Craig Judkins ist einer der vielseitigsten Charaktere in Karlsruhe. Als Chef des Commodore Room betreibt er einen Co-Working Space, der gleichzeitig als ziemlich krasse Home-Bar fungiert und wie eine Oase mitten im städtischen Grau wirkt. Seine Leidenschaft für Stil und gute Drinks prägen seine gesamte Erscheinung: Die graue Locke, die in seine Stirn fällt, die Massen an Haargel, die sie zu bändigen versuchen, der graumelierte Kapitänsbart und auch sein Sinn für Musik aus besseren Zeiten. Der Amerikaner ist außerdem erfolgreicher Party-Gastgeber: Mit dem Turtleneck Club organisiert er Veranstaltungen auf der ganzen Welt. Wir haben den bekennenden Demokraten in einer nicht allzu vollen Bar getroffen und uns neben Spielautomaten bei Bier und Zigaretten unterhalten.
Frage: Was machst du als Amerikaner eigentlich in Karlsruhe?

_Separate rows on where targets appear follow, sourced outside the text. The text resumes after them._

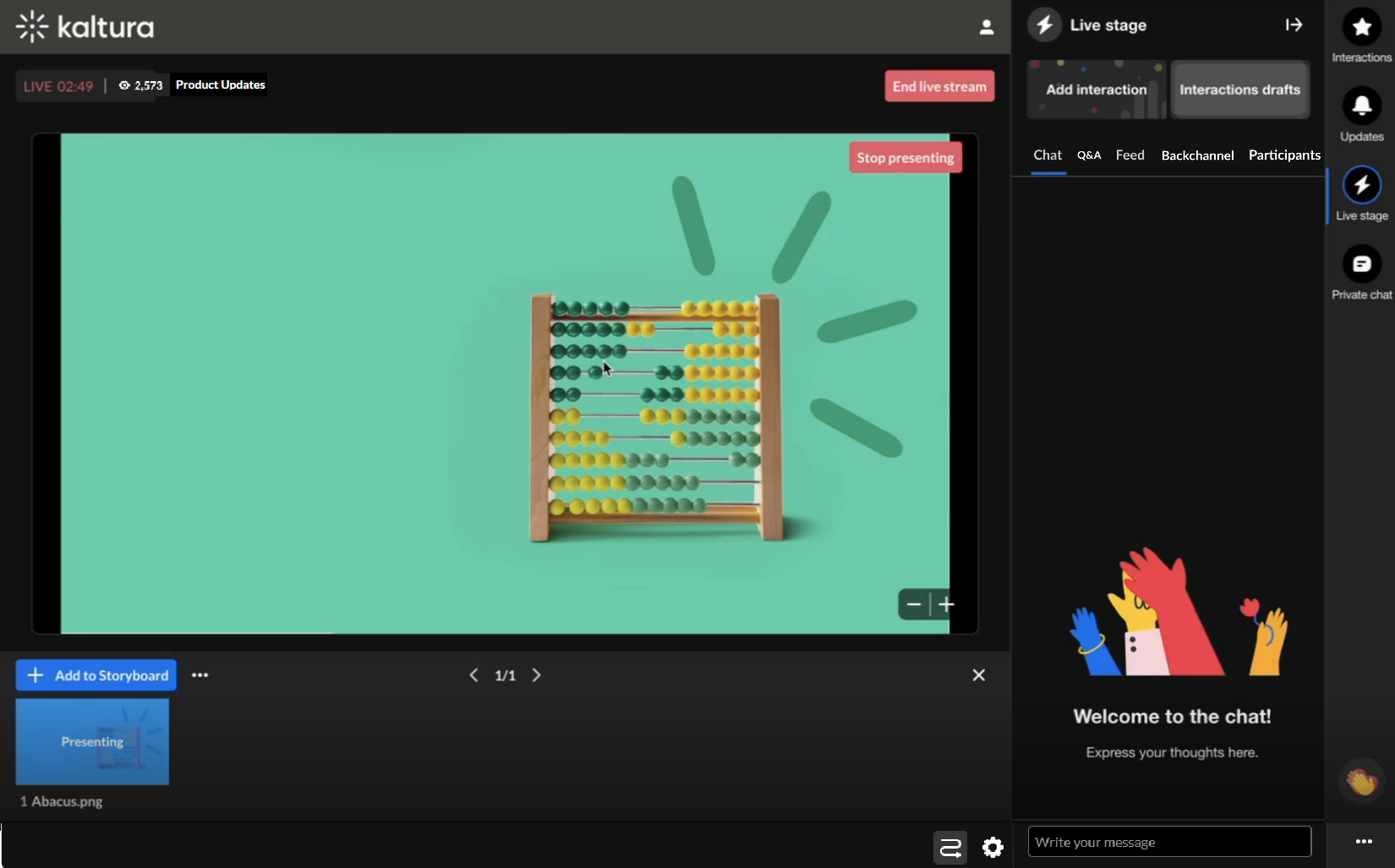Click Add to Storyboard button
The image size is (1395, 868).
coord(96,675)
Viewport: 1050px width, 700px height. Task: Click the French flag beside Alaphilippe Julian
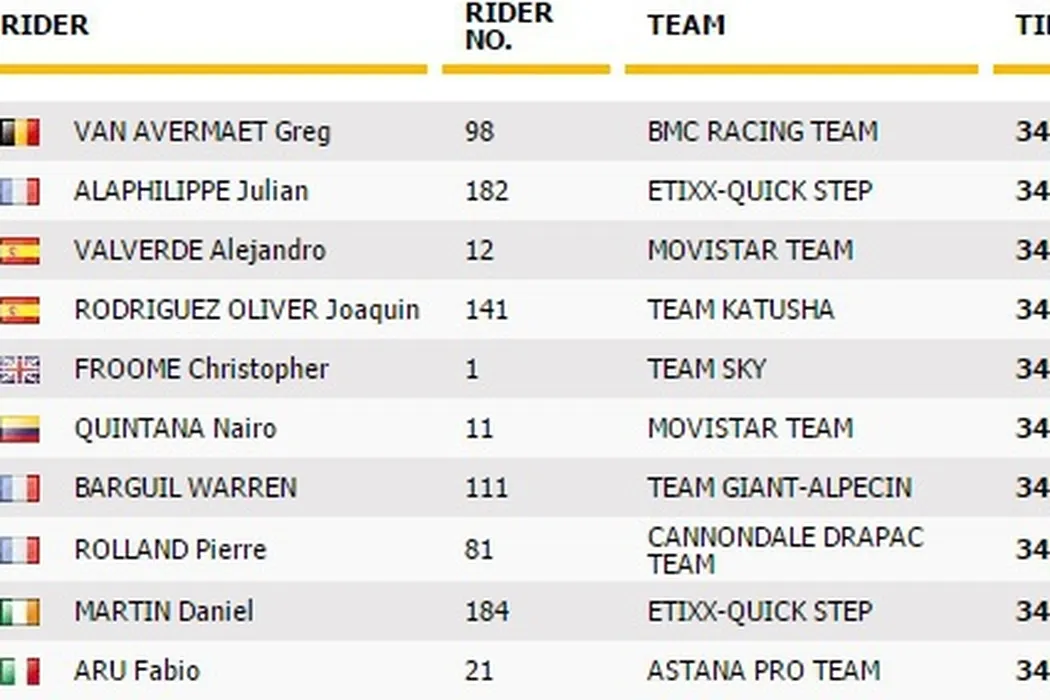coord(20,191)
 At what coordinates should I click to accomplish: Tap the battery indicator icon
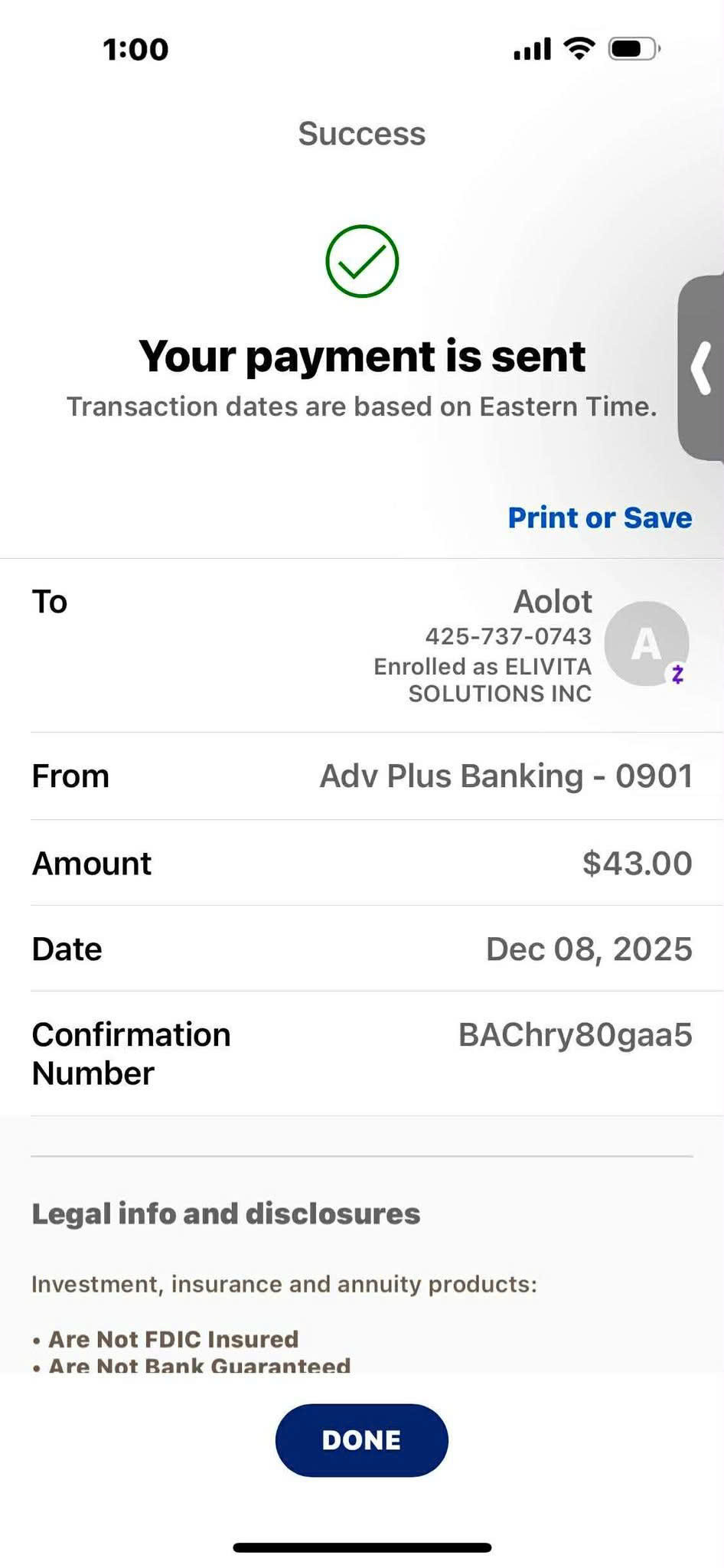coord(633,49)
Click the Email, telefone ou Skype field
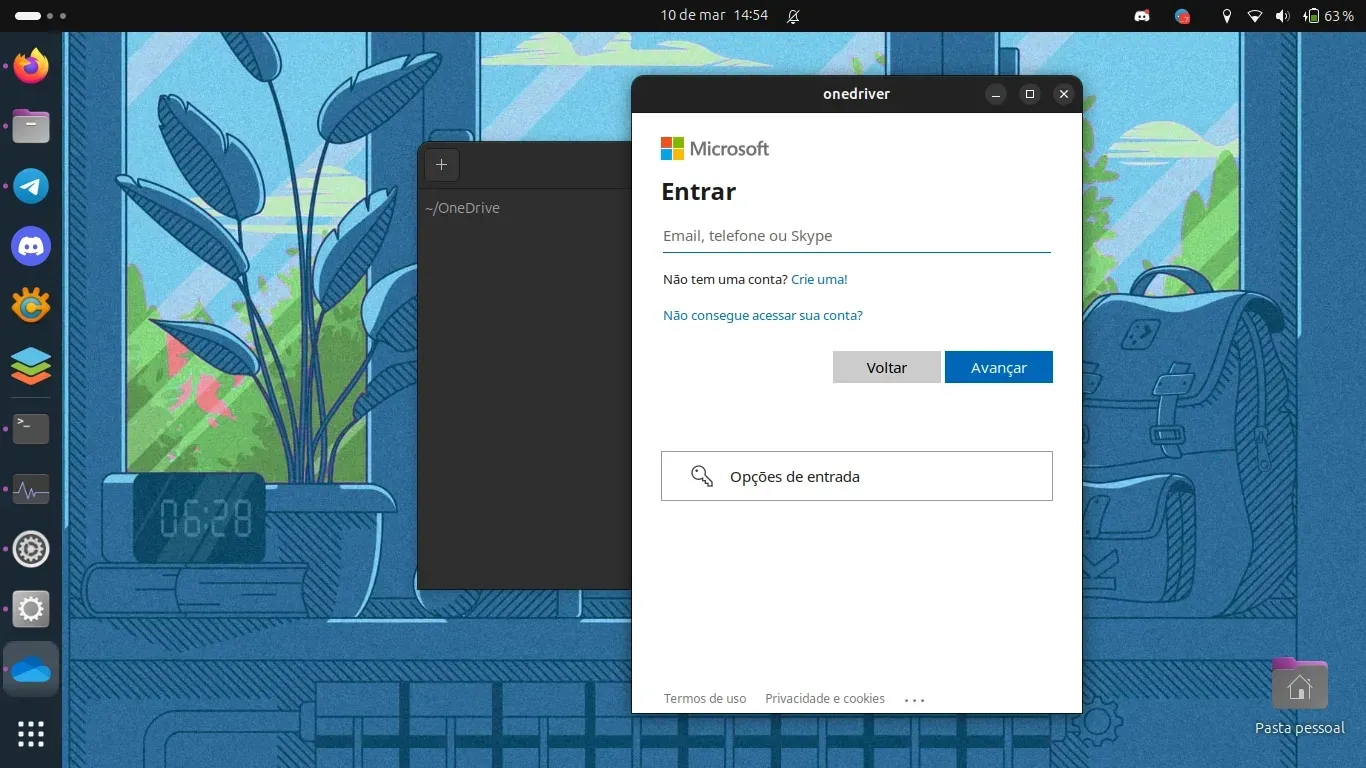The image size is (1366, 768). [x=856, y=236]
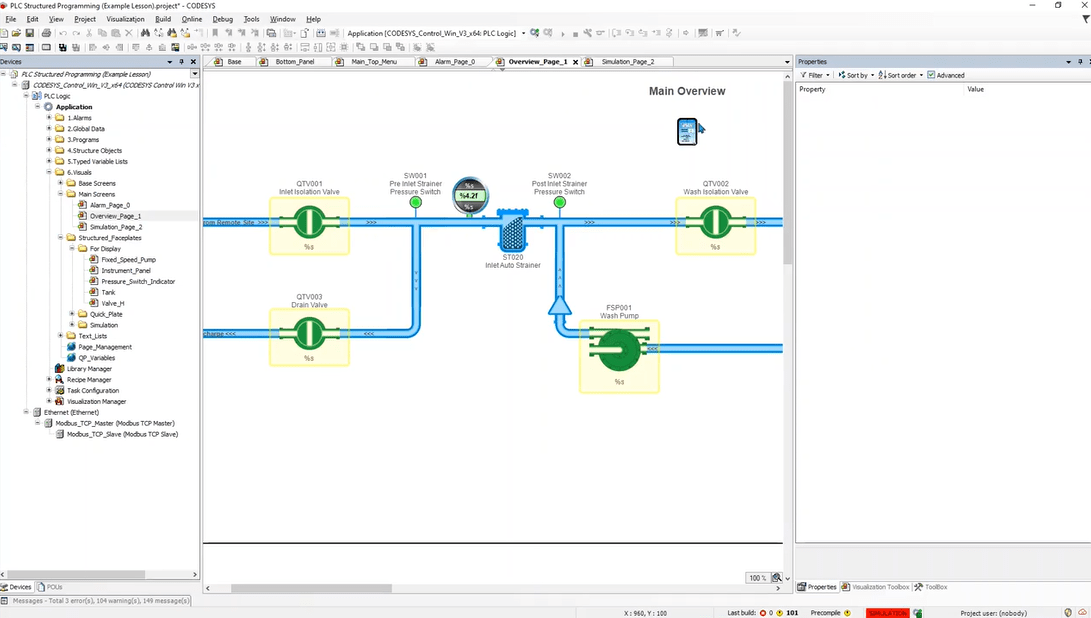Save the project via floppy disk icon

click(x=29, y=33)
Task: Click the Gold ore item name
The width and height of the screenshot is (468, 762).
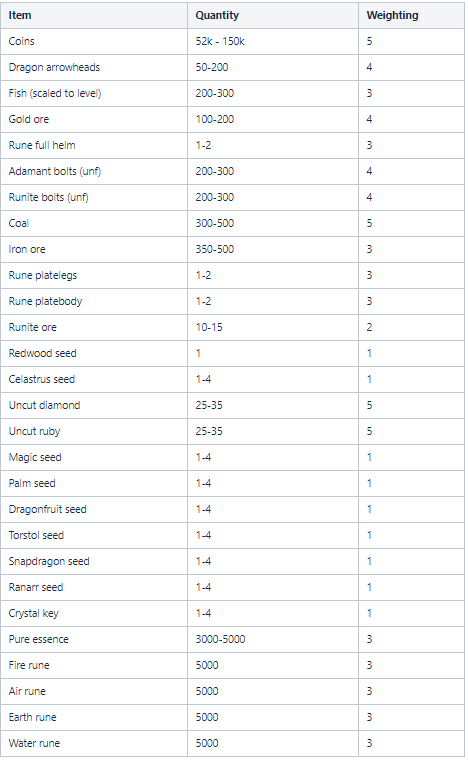Action: click(x=29, y=120)
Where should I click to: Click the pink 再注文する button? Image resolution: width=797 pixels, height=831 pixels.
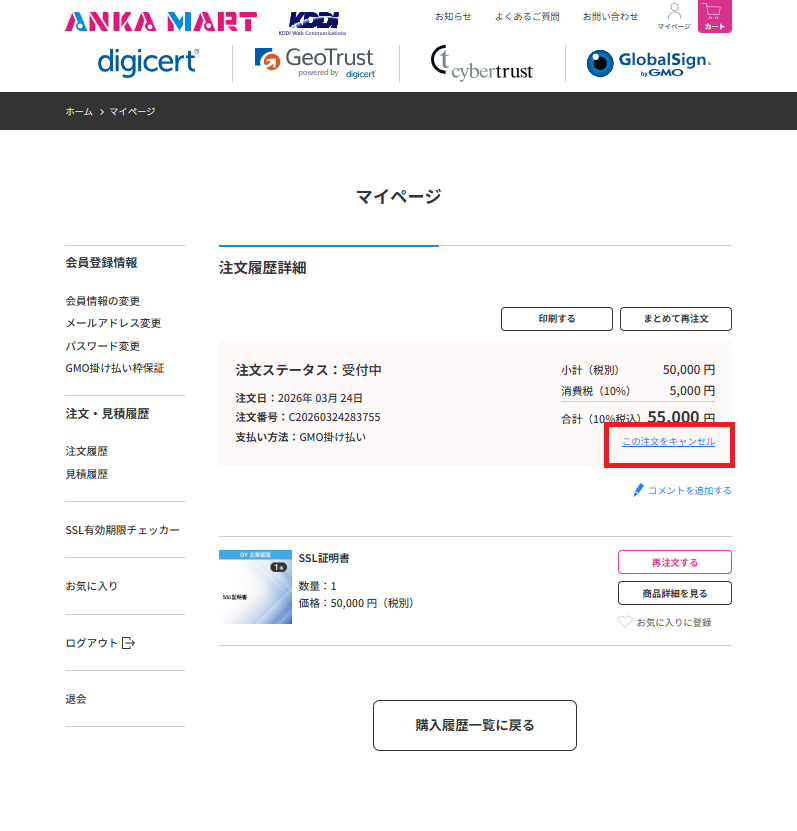(x=674, y=562)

Antwort: Nun ja, in den letzten 20 Jahren habe ich versucht, ein Leben zu leben, das Willie Nelson wohl als „ungestraft davonkommen“ bezeichnen würde. Das heißt ich versuche immer so zu leben, dass ich nicht das Gefühl habe, tatsächlich zu arbeiten, sondern eher ein großes Abenteuer zu erleben.
Als ich auf dem College war, nicht sofort aber nach ein, zwei Jahren, hab ich mich so richtig reingestürzt. Nicht nur ins Partyleben, sondern in wirklich alles. Gut, hauptsächlich waren das Partys, aber ich bin auch sehr viel durch die USA gereist, einfach zum Spaß. Natürlich immer in einem SUV, auf die amerikanische Art, mit drei anderen Typen oder so. Die Typen waren eigentlich immer dieselben, ab und zu war dann mal noch ein anderer dabei. Manchmal waren wir sogar nur zu zweit und sind von Pittsburgh oder so nach Maine an der kanadischen Grenze gefahren, oder wir haben ‘nen kleinen Abstecher nach Omaha gemacht, wo ich zur Schule gegangen bin, um was in Kansas City zu unternehmen. Wir sind dann in derselben Nacht noch drei Stunden zurück gefahren, um am nächsten Tag in die Vorlesung zu gehen – aber natürlich sind wir dann nicht hingegangen. Oder ich zumindest nicht.
Ich hab einen Abschluss gemacht, allerdings ein Jahr später als geplant. Mein Hauptproblem war, dass ich im Abschlussbericht für eines meiner Journalismus-Seminare betrogen hatte und total faul war. Ich wurde erwischt. Und ich war mir auch ziemlich sicher, dass ich erwischt werden würde. Ich weiß nicht, was ich mir dabei gedacht hatte, aber wenn ich so zurück schaue war es zwar auf jeden Fall falsch, das zu tun, aber letzten Endes war es auch nur etwas, das eben so passiert ist, wie das Wetter. Alles, was in deinem Leben geschieht, bestimmt irgendwie dessen Richtung, aber damals war das unwichtig. Ich hätte vom College fliegen können, aber das ist nicht passiert. Ich meine, ich hab bei meinen Kommilitonen damit angegeben, betrogen zu haben, was für den Kerl, der mich erwischt hat, wohl am schlimmsten war. Er hätte mich leicht rausschmeißen können, aber ich hatte Glück. In meinem Zusatzjahr habe ich dann ein Mädchen getroffen und mich verliebt und bin nach San Diego gezogen. Dort war ich nur für ein Jahr, aber es war eines der besten Jahre meines Lebens. Ich kann das jetzt nicht erklären ohne diese Antwort noch viel länger zu machen. Ich sage nur so viel: Es ist passiert und es war großartig. Nach einem Jahr indem ich so richtig in den kalifornischen Vibe abgetaucht war musste ich dann die Reißleine ziehen und mich auf den Weg zurück nach Iowa machen.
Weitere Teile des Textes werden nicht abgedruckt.